═════ DATA FOR PROCESSING
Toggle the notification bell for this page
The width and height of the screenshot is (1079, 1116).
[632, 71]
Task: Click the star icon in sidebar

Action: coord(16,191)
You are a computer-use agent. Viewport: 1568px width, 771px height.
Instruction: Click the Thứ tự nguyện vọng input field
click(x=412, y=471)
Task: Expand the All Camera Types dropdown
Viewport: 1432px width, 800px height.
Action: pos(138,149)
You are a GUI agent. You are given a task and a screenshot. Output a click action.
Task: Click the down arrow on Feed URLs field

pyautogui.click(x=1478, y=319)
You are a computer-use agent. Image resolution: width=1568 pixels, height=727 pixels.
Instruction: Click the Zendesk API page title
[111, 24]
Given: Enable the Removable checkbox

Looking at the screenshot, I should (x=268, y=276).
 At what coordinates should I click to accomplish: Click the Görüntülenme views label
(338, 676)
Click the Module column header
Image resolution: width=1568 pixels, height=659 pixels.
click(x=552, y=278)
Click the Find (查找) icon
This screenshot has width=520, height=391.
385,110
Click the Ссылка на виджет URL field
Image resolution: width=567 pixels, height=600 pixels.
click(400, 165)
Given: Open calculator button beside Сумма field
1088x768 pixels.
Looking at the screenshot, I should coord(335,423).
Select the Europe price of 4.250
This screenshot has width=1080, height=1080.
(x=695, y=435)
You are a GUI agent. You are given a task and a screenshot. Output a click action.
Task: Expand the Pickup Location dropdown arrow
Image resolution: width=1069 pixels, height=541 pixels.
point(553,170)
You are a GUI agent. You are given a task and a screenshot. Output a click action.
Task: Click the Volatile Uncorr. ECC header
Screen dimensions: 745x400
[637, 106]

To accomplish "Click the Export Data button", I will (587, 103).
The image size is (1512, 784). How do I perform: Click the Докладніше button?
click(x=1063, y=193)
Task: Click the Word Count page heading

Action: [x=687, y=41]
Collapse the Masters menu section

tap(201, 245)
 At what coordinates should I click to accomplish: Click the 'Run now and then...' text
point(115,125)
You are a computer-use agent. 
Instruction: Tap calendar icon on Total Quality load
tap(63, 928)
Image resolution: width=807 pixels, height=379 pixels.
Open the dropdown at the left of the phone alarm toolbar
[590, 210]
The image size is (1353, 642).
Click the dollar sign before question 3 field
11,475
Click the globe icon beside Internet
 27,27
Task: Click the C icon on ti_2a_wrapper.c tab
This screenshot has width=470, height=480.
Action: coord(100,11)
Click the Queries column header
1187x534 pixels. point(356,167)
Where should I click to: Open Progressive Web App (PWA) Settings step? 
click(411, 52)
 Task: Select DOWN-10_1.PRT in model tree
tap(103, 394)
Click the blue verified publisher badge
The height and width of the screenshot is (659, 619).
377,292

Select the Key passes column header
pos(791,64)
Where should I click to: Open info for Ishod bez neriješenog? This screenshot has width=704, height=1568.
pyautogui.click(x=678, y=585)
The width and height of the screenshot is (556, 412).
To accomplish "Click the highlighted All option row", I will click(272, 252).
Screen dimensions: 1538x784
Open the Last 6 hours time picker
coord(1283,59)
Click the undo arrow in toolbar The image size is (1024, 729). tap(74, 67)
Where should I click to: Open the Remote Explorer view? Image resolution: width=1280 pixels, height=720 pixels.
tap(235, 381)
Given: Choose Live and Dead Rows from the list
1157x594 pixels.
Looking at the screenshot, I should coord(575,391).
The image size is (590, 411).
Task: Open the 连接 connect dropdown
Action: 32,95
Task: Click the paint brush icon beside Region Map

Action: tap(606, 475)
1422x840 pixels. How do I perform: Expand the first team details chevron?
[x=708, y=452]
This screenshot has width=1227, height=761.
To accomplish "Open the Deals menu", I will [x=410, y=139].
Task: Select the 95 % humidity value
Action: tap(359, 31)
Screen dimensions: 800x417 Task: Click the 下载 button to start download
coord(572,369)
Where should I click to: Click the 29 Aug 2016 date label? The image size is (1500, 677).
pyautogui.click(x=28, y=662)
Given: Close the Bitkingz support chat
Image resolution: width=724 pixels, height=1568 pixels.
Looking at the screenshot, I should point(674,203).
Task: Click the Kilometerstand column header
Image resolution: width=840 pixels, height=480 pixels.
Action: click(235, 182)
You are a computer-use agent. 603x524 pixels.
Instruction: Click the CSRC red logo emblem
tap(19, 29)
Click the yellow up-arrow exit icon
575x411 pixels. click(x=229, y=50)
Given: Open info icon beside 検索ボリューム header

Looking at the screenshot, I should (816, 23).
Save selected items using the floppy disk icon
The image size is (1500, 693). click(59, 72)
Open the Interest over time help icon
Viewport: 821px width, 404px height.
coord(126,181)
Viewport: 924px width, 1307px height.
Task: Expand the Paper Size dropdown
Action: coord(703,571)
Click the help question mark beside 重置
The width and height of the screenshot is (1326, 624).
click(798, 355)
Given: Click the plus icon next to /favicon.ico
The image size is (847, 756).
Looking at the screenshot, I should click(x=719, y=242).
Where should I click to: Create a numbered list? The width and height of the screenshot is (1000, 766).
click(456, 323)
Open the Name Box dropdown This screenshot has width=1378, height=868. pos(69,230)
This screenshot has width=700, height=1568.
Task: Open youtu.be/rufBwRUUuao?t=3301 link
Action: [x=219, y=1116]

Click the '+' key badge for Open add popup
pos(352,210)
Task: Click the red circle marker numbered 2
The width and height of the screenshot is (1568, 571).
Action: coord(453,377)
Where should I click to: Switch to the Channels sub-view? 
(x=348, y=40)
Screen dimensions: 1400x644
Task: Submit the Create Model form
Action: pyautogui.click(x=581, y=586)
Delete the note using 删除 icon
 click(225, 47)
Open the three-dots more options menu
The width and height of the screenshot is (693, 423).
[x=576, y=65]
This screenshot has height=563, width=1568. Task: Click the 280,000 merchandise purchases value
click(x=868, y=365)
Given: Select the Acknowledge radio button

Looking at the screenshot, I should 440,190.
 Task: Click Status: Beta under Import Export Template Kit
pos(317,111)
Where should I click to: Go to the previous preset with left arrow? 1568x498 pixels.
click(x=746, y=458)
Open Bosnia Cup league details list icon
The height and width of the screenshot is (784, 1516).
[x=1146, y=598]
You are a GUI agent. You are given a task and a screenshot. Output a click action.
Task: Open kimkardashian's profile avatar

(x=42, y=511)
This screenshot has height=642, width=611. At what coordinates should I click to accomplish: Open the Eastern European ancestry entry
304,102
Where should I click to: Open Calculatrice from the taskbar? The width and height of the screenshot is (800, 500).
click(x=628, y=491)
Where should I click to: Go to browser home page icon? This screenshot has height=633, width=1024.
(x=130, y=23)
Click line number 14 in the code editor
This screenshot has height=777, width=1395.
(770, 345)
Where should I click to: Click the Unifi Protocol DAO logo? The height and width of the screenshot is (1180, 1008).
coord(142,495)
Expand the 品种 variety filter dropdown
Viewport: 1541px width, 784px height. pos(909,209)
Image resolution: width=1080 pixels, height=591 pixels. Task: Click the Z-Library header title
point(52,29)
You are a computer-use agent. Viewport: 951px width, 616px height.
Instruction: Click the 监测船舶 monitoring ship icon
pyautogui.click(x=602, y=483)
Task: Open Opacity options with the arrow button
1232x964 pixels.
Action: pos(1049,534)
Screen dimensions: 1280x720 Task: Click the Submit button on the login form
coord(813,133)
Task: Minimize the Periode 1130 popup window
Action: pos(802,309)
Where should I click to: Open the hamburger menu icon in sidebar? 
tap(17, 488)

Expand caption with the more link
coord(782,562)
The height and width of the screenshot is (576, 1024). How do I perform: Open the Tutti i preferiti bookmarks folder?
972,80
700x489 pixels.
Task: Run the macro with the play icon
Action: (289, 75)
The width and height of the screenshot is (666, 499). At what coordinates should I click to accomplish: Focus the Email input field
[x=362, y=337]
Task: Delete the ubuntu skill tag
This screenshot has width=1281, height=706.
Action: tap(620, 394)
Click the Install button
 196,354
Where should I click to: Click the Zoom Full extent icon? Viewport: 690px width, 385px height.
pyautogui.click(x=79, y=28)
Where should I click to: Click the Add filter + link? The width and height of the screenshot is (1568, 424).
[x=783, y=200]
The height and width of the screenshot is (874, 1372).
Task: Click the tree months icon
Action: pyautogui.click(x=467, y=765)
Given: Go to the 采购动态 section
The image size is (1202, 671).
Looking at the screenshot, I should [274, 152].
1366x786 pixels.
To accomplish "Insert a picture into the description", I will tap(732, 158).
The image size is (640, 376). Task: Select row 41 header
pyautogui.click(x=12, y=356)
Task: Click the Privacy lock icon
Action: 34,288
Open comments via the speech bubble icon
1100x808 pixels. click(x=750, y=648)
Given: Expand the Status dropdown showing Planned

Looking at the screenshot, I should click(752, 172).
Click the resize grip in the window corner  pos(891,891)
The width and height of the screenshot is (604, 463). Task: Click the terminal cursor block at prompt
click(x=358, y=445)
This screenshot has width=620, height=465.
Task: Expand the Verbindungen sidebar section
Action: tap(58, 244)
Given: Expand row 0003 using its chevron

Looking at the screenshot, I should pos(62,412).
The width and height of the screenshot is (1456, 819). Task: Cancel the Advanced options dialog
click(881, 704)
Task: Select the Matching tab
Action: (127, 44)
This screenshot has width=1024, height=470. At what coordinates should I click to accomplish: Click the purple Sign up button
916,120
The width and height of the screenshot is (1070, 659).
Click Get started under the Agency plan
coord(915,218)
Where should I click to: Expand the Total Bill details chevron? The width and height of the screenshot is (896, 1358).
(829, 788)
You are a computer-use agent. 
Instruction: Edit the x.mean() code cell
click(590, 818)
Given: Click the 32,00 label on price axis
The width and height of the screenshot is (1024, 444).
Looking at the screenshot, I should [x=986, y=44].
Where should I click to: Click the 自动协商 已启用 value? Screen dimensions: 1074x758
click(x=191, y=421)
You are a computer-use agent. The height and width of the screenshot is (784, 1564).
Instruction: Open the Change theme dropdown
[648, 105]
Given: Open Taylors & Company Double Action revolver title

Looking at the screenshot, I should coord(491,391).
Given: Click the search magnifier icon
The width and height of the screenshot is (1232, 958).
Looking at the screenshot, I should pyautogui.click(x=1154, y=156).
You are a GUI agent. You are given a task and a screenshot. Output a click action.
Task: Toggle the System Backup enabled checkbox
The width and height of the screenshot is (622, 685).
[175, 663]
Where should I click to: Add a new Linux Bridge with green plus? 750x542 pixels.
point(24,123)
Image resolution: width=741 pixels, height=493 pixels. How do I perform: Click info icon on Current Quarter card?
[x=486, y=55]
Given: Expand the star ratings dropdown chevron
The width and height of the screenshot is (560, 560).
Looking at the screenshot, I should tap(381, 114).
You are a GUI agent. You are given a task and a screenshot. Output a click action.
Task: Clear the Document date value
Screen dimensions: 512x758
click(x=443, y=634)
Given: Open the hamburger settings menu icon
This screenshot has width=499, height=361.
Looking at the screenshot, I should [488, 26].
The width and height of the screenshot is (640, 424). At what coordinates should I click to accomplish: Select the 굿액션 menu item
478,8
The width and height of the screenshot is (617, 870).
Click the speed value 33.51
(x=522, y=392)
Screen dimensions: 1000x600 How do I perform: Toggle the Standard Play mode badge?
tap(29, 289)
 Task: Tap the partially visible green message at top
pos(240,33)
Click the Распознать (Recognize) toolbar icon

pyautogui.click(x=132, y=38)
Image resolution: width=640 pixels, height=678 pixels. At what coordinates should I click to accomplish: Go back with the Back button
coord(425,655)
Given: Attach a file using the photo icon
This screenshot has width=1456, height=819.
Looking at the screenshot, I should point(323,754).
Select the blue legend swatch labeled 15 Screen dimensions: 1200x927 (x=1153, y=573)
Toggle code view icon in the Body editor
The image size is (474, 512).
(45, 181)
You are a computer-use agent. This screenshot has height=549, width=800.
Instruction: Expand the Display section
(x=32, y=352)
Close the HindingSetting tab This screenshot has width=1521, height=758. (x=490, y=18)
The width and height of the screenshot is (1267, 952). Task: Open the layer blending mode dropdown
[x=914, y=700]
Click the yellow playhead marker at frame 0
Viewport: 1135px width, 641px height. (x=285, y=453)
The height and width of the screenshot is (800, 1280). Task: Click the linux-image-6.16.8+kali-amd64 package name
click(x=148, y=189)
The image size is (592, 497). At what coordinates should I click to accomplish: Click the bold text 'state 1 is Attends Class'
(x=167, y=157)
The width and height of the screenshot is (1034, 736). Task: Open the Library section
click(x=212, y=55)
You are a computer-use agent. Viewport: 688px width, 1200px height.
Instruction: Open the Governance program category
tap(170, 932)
══════════
### THE PROBLEM
When you reach the line with "Given: Open the hamburger settings menu icon" in the records above, start writing out lines exactly, and stop once the line with "Given: Attach a file using the photo icon" has been written; include nothing else.

### EXERCISE RESULT
Given: Open the hamburger settings menu icon
This screenshot has width=499, height=361.
Looking at the screenshot, I should [488, 26].
The width and height of the screenshot is (640, 424). At what coordinates should I click to accomplish: Select the 굿액션 menu item
478,8
The width and height of the screenshot is (617, 870).
Click the speed value 33.51
(x=522, y=392)
Screen dimensions: 1000x600 How do I perform: Toggle the Standard Play mode badge?
tap(29, 289)
 Task: Tap the partially visible green message at top
pos(240,33)
Click the Распознать (Recognize) toolbar icon

pyautogui.click(x=132, y=38)
Image resolution: width=640 pixels, height=678 pixels. At what coordinates should I click to accomplish: Go back with the Back button
coord(425,655)
Given: Attach a file using the photo icon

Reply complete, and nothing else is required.